The first post was from boingboing about the use of experts in understanding the Japanese nuclear event at Fukushima. The point made by the article was that an expert in one field is not an expert in another. In particular, while an expert in risk management can provide valuable insight on a problem of this magnitude to understand what is going on, you really should ask a nuclear scientist.

It has become a pet peeve of mine that we (the media) treat people as experts without ever considering, do they have any expertise in the subject at hand. I even felt sorry for Sarah Palin, when she was thrust in the limelight by John McCain and she was supposed to have all the foreign policy answers. An expert in public speaking does not equal an expert in the constitution, foreign policy or community service.

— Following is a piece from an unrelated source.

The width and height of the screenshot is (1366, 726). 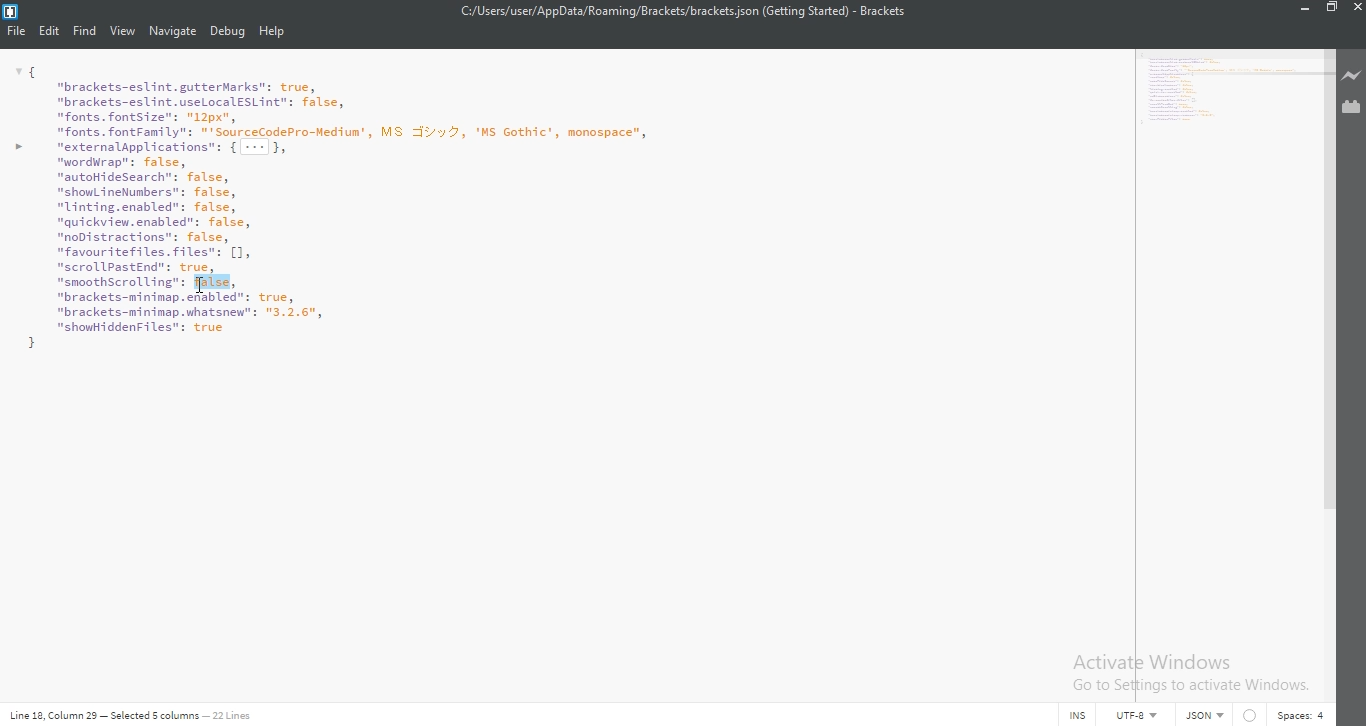 I want to click on Extension Manager, so click(x=1353, y=109).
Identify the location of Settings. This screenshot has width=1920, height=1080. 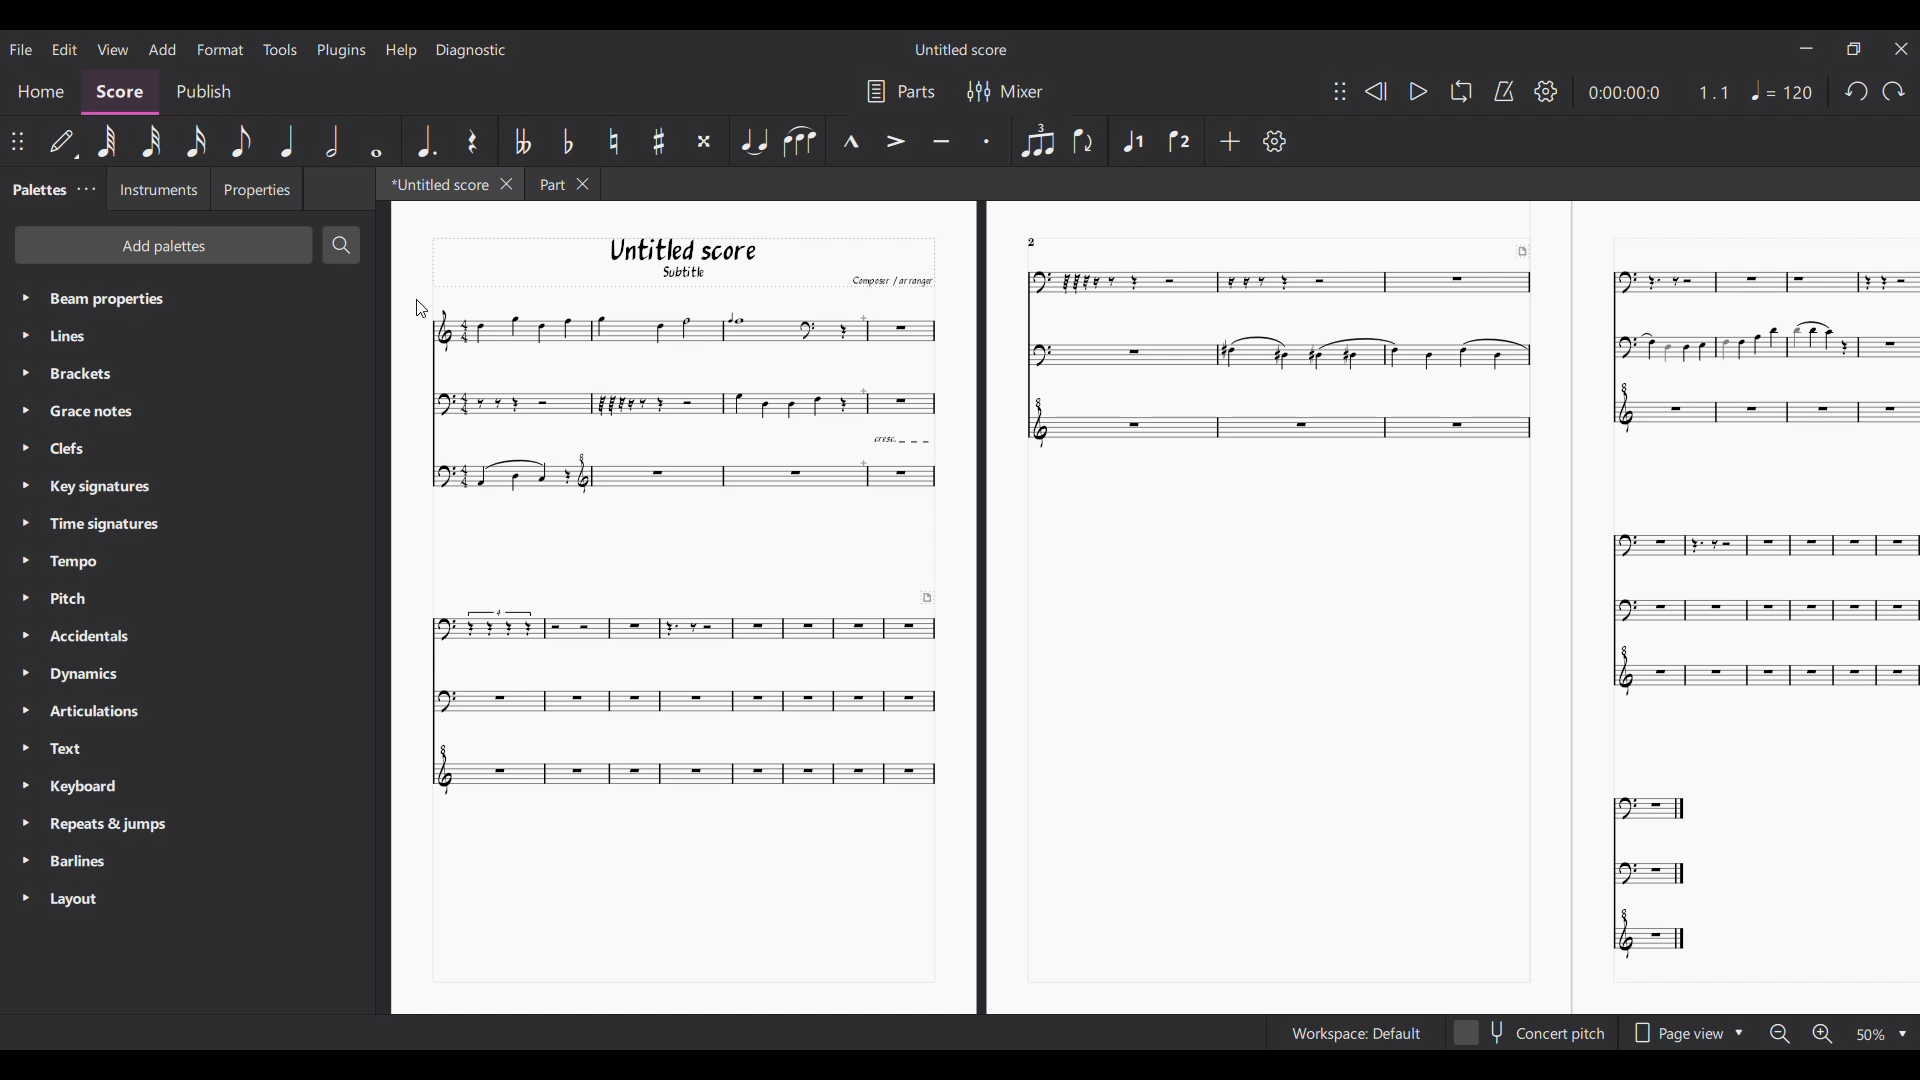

So what are we supposed to do about all this. This is where the second blog post comes in. Ben Goldacre in the Guardian had an article titled A case of never letting the source spoil a good story where he details various examples of journalists getting it all wrong where a check of the source material would have saved a lot of erroneous ink and spreading of falsehoods. I think his conclusion is right on

Of course, this is a problem that generalises well beyond science. Over and again, you read comment pieces that purport to be responding to an earlier piece, but distort the earlier arguments, or miss out the most important ones: they count on it being inconvenient for you to check. There’s also an interesting difference between different media: most bloggers have no institutional credibility, so they must build it by linking transparently and allowing you to double-check their work easily.

But more than anything, because linking to sources is such an easy thing to do and the motivations for avoiding links are so dubious, I’ve detected myself using a new rule of thumb: if you don’t link to primary sources, I just don’t trust you.

So the moral of the story is, if the article or blog post that  you are reading has no links to primary sources – then it is just opinion not fact.